The mother of an anti-abortion activist who made national headlines earlier this month after her physical confrontation with a UCSB professor on campus has made a public plea for more civil discourse around the divisive incident. Catherine Short, legal director for the Life Legal Defense Foundation, said that while Professor Mireille Miller-Young’s conduct has sparked justified criticism, it has also generated unwarranted personal attacks — many of them tinged with racist and sexist overtones — via social media and other online outlets.
Short’s daughters, 21-year-old Joan and 16-year-old Thrin, had traveled to UCSB with a Christian group called Survivors of the Abortion Holocaust and erected large signs of aborted fetuses when they were allegedly accosted by Miller-Young. According to the Short sisters, Miller-Young stole one of the signs, shoved and scratched Thrin when she tried to follow her, then destroyed the sign in her office with help from students. Miller-Young has been charged with theft, battery, and vandalism, and her arraignment is scheduled for next Friday.
In a prepared statement provided to The Independent on Thursday, Short also takes exception with language used by Michael D. Young, UCSB’s Vice Chancellor for Student Affairs, in an email he sent to students following the confrontation and its ensuing news coverage. Read Short’s full statement below:
In early March 2014, my daughters Joan and Thrin, along with several friends, went to the University of California at Santa Barbara to conduct a pro-life outreach. While there, they were accosted by UCSB professor Mireille Miller-Young.

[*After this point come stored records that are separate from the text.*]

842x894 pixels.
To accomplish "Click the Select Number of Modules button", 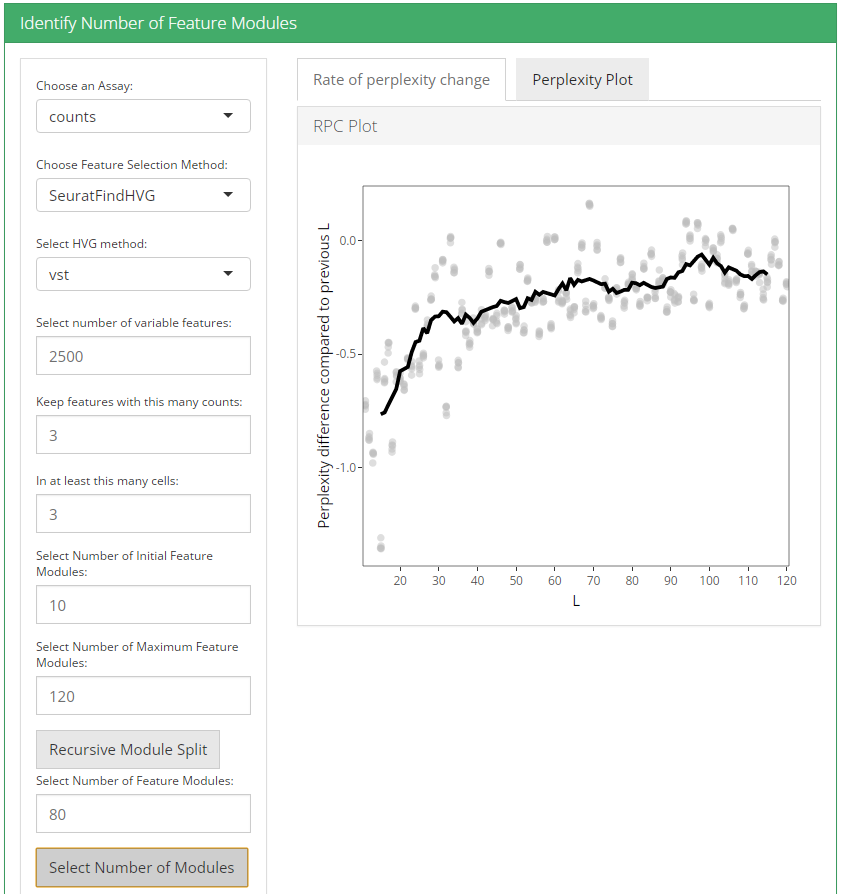I will pos(141,867).
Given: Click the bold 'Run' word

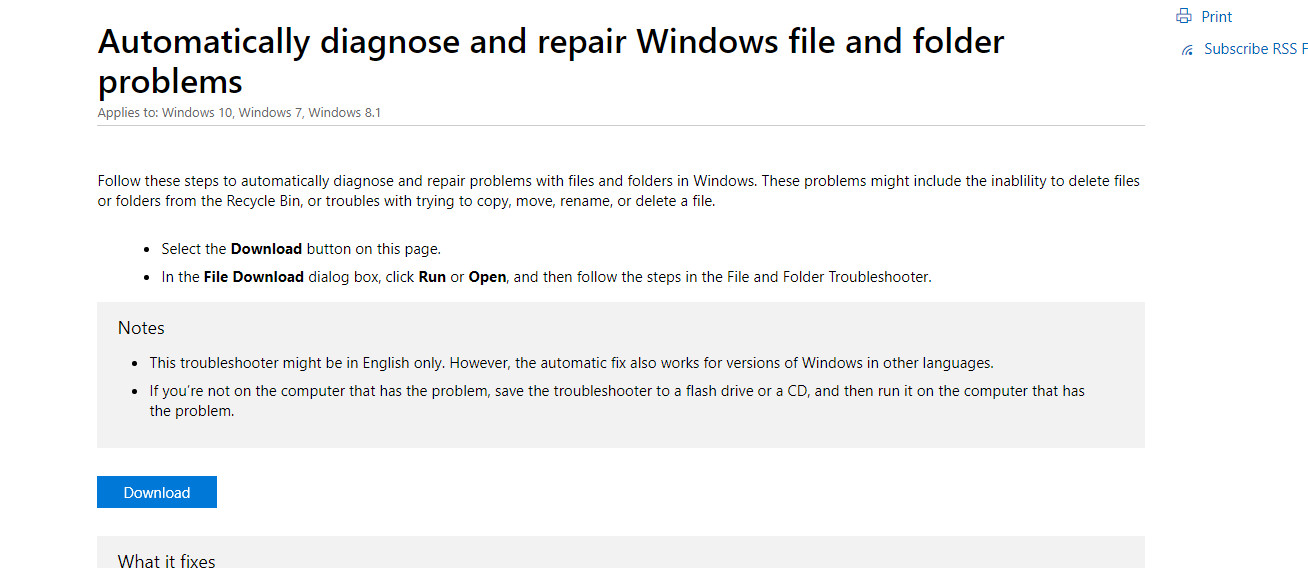Looking at the screenshot, I should click(432, 277).
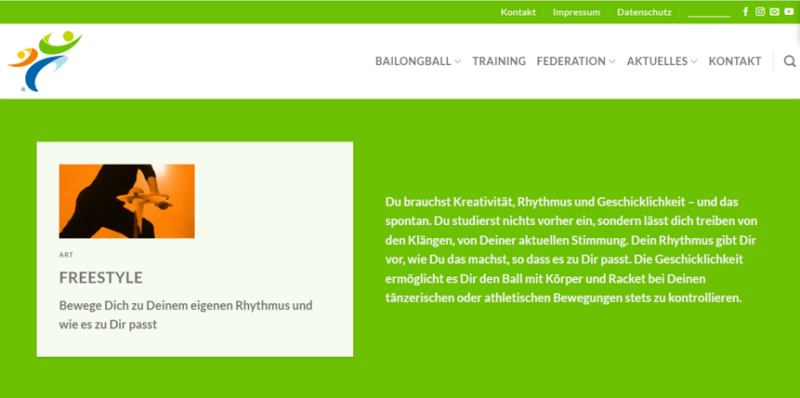Open the TRAINING menu item
The width and height of the screenshot is (800, 398).
pos(499,61)
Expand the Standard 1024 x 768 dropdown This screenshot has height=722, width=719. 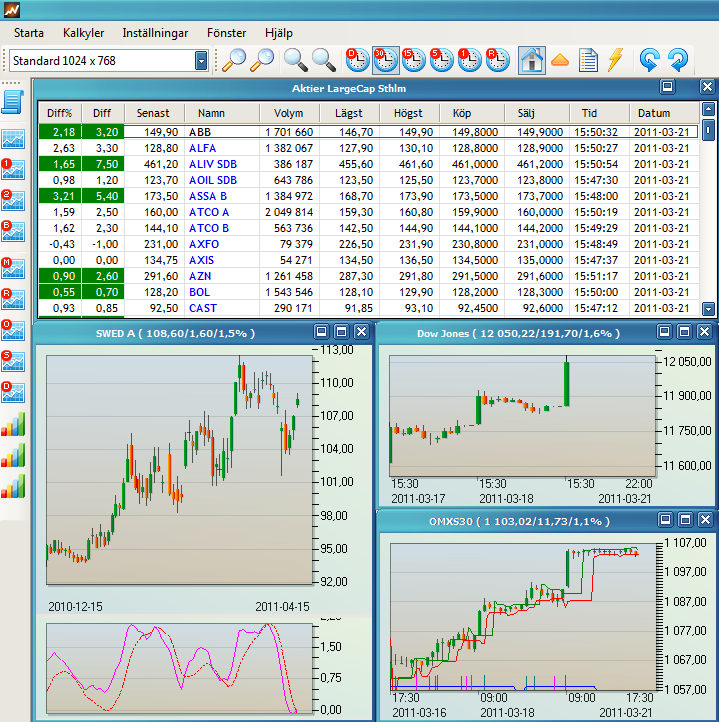(201, 61)
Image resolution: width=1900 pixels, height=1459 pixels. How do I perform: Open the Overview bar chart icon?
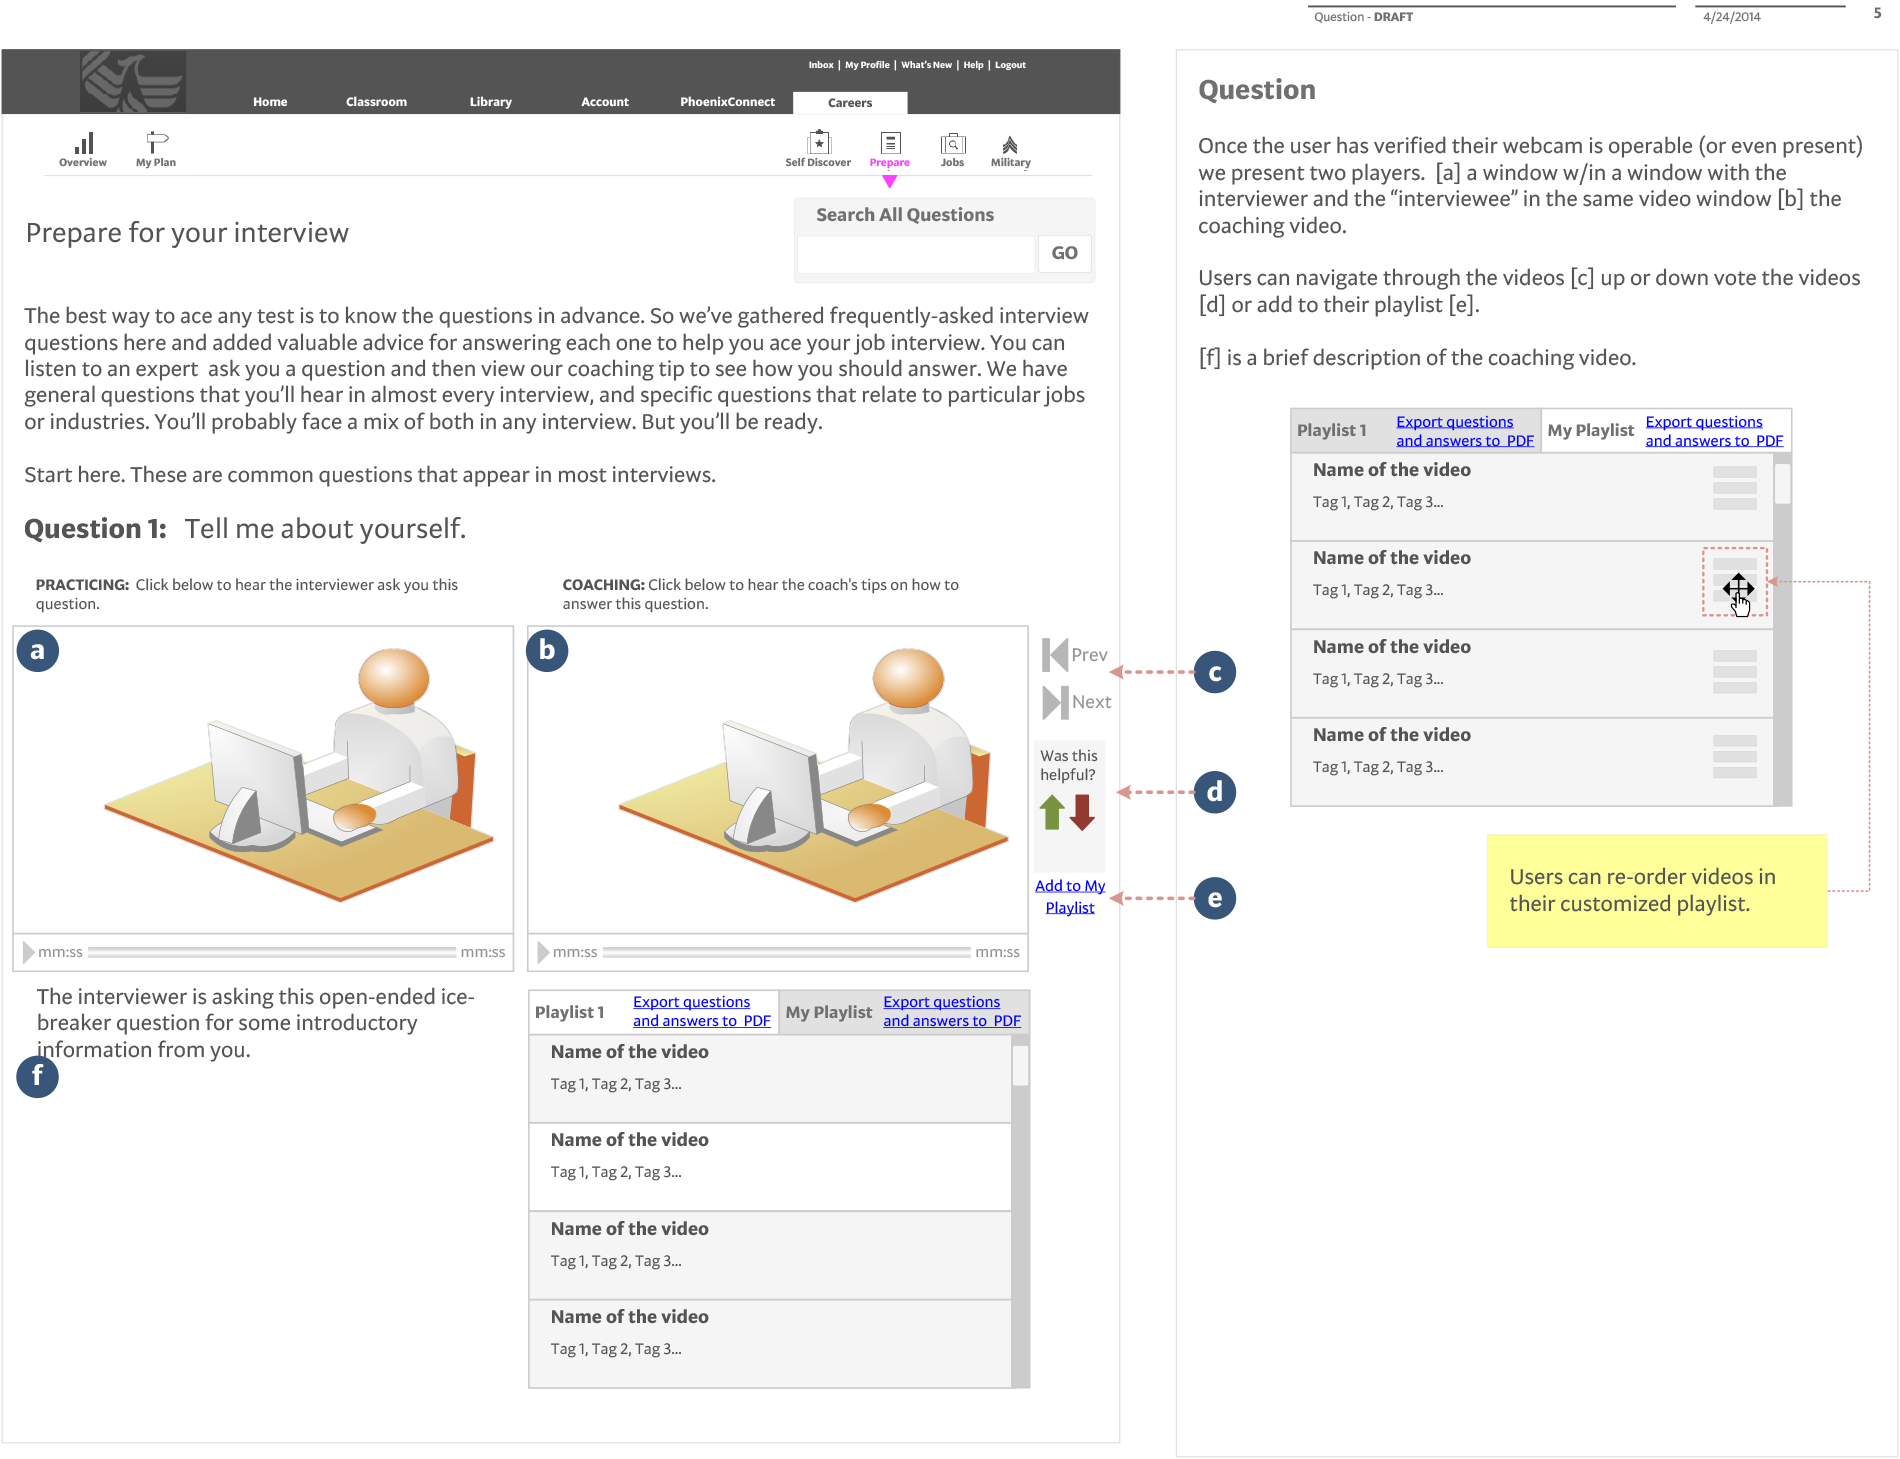pyautogui.click(x=83, y=144)
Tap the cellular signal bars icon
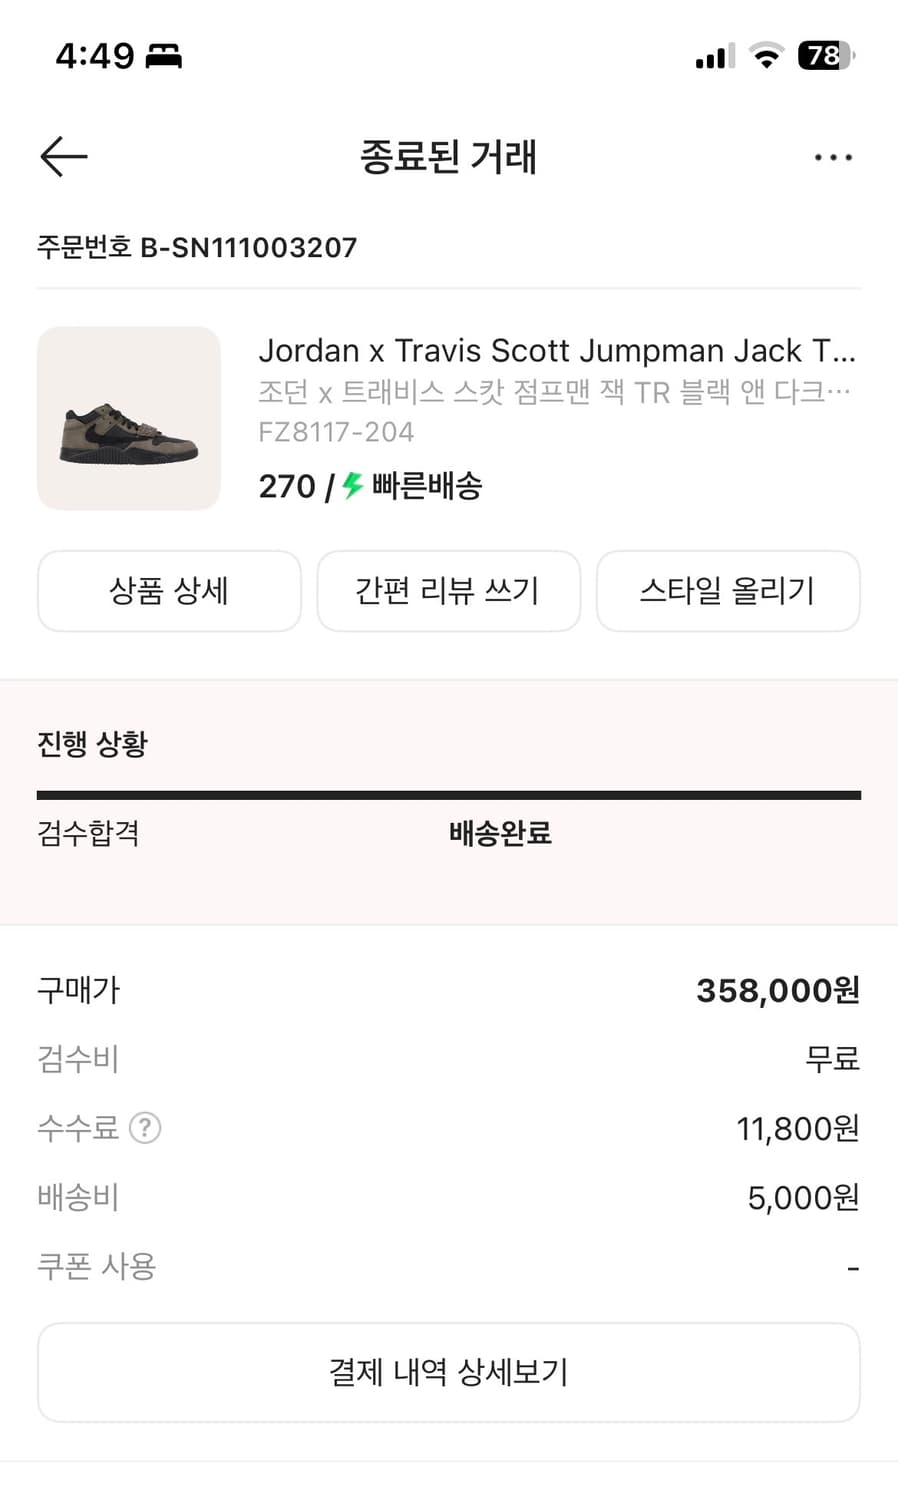 [x=714, y=57]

We are confident that the legal process will establish, without room for doubt or equivocation, that Miller-Young was the aggressor throughout her encounter with the pro-lifers. The pro-life speakers did not taunt, provoke, or incite either Miller-Young or anyone else, as some have suggested. On the contrary, they made every effort to meet her provocations, taunts, mockery, and profanity with calm and reason, trying to move her into a more productive channel of discourse. She rebuffed these attempts and deliberately chose instead to engage in the conduct that led to the District Attorney charging her with theft, battery, and vandalism.
Unfortunately, along with the expressions of support we have received, we have become aware of individuals engaging in ad hominem attacks against Miller-Young. We do not condone this, and we ask that such attacks stop. As my daughters tell people they meet on campuses, let’s keep to the topic and have a reasonable, productive conversation. What Miller-Young did, what she has said and written, what she teaches and publishes, UCSB’s response, and appropriate sanctions for her actions have a place in the conversation. Comments on her personal appearance and threats against her person do not.
Finally, we encourage UCSB Vice-Chancellor Michael Young to observe a pro-life outreach, whether conducted by my daughters and their friends, a Survivors of the Abortion Holocaust campus team, Justice for All, Project Truth, or UCSB’s own pro-life organization. If he does, he will not see any pro-life person ‘provoking,’ ‘taunting,’ or ‘peddling hate and intolerance,’ as he described in an e-mail to UCSB students following the incident. What he will see is individuals trying to reach the minds and win the hearts of others by employing facts, reason, discussion, and persuasion – exactly the type of ‘exchange of ideas’ that he said ‘is fundamental to the mission of [the] university.’